━━ The data ━━

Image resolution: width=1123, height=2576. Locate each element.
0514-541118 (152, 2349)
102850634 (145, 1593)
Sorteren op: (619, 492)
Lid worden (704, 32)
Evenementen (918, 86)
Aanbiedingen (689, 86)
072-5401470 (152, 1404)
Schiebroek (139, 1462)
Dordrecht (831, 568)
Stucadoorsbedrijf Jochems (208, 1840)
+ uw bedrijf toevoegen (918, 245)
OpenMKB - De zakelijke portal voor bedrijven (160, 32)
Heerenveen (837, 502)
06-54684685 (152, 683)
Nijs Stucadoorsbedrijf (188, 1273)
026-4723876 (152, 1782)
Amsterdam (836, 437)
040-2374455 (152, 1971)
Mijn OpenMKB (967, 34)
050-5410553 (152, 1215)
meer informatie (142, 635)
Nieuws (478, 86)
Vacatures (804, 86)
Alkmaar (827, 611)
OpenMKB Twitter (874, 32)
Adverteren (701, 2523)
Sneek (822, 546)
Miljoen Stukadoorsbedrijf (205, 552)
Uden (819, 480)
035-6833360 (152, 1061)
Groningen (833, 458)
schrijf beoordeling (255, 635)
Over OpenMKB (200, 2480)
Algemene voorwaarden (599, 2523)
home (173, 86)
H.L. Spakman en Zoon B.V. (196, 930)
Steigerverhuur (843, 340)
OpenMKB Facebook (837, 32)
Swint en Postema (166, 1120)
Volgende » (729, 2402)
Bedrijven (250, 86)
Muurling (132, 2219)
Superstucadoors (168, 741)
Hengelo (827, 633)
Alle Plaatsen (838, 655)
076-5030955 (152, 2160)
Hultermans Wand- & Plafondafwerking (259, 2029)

━━━

The exercise: Rewrite the material from the line with "Adverteren (701, 2523)" through the end, changing "Hengelo" to "Almelo" and leaving everything else as it is.

Answer to this exercise:
Adverteren (701, 2523)
Sneek (822, 546)
Miljoen Stukadoorsbedrijf (205, 552)
Uden (819, 480)
035-6833360 (152, 1061)
Groningen (833, 458)
schrijf beoordeling (255, 635)
Over OpenMKB (200, 2480)
Algemene voorwaarden (599, 2523)
home (173, 86)
H.L. Spakman en Zoon B.V. (196, 930)
Steigerverhuur (843, 340)
OpenMKB Facebook (837, 32)
Swint en Postema (166, 1120)
Volgende » (729, 2402)
Bedrijven (250, 86)
Muurling (132, 2219)
Superstucadoors (168, 741)
Almelo (827, 633)
Alle Plaatsen (838, 655)
076-5030955 (152, 2160)
Hultermans Wand- & Plafondafwerking (259, 2029)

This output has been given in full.